Both dosing regimens resulted in significantly lower LDL-C levels from baseline, compared with placebo and ezetimibe. Treatment with the two doses resulted in “consistent, clinically equivalent” LDL-C reductions in patients with primary hyperlipidemia and those with mixed dyslipidemia, with reductions of 55%-75% compared with placebo and 35%-45% compared with ezetimibe. Effects were maintained over 2 years in an open-label extension study in different subgroups, including gender and region, according to Amgen.
In a phase III study of 49 patients with HoFH treated with 420 mg once a month or placebo, evolocumab was associated with LDL-C reductions of about 31%, compared with placebo. In phase II and III studies of almost 5,000 patients who received evolocumab, the overall incidence of adverse events was similar to the comparators, and adverse events in long-term studies were similar to those seen in the initial studies, according to Amgen. To date, no major safety issues have been associated with evolocumab, including in patients with very low LDL-C levels (below 25 mg/dL or 40 mg/dL), compared with levels of 40 mg/dL or greater, according to the company.
Adverse events of interest include neurocognitive events and glycemic changes, recently reported with statins. The incidence of new-onset diabetes was low and similar between those on evolocumab and comparators, although there was a “small imbalance” in glycemic changes in patients on evolocumab, a risk that cannot be ruled out and will be monitored in ongoing studies, including the CV outcomes study, according to Amgen. In phase II and III studies, over a median exposure of about 3 months, the rate of neurocognitive adverse events was low and there was no association between low and very low LDL-C levels and neurocognitive events. Most adverse events were rash and eczema and were mild to moderate.

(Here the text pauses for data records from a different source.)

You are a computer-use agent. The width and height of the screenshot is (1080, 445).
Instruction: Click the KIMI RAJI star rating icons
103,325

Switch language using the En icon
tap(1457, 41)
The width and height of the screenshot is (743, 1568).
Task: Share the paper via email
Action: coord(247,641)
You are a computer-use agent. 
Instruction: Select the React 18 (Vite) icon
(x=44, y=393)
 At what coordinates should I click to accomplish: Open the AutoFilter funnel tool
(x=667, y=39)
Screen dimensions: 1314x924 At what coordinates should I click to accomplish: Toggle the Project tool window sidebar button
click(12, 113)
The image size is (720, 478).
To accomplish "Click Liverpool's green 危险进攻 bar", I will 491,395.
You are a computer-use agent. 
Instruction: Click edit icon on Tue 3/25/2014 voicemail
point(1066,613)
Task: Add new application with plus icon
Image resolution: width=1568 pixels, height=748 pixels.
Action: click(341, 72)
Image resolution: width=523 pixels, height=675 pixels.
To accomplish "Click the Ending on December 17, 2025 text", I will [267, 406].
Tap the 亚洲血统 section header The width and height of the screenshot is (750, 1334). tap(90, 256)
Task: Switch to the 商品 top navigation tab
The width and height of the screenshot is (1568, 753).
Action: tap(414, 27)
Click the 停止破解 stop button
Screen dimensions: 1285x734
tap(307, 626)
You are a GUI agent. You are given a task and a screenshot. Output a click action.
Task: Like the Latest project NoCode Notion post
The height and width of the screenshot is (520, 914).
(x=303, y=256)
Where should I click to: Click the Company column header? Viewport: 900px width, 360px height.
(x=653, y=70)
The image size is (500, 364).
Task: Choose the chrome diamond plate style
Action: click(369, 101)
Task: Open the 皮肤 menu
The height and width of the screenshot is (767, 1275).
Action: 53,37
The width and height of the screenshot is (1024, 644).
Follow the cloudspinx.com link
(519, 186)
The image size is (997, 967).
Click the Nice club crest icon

Although the panel agreed there was no major safety signal of concern in the studies, which was reassuring, the members said that safety issues should continue to be followed and that whether very low levels of LDL-C may be associated with adverse events remained an open question and needed to be studied on a long-term basis, including in the CV outcomes study. The concern was raised that, if LDL-C levels dropped to low levels, some clinicians might reduce or withdraw the statin.
As with alirocumab, the panel was asked to discuss whether the impact on LDL-C with evolocumab was sufficient to demonstrate an effect on clinical outcomes; historically, the FDA has considered reductions in LDL-C sufficient to establish the effectiveness of a lipid-lowering drug and does not require that benefit be shown in a CV outcomes trial before approval, “provided the reduction is sufficiently robust” and the product does not have any safety issues that raise concerns about the benefit-risk profile, according to the FDA. Although several panelists said that, while the drug targets LDL-C via a mechanism that is fairly close to the statin target, which provided more confidence in using LDL-C as a surrogate for CV benefit, they said this question can only be answered definitely with the CV outcomes trial.
The CV outcomes study, the FOURIER (Further Cardiovascular Outcomes Research With PCSK9 Inhibition in Subjects With Elevated Risk), has been fully enrolled, with about 27,500 patients, and is expected to be completed no later than 2017, according to Amgen. The study also will provide safety data in more than 5,000 patients with LDL-C levels below 40 mg/dL.
The FDA usually follows the recommendations of its advisory panels. The FDA panelists had no potential conflicts of interest. A decision is expected by Aug. 27. If approved, Amgen plans to market evolocumab as Repatha.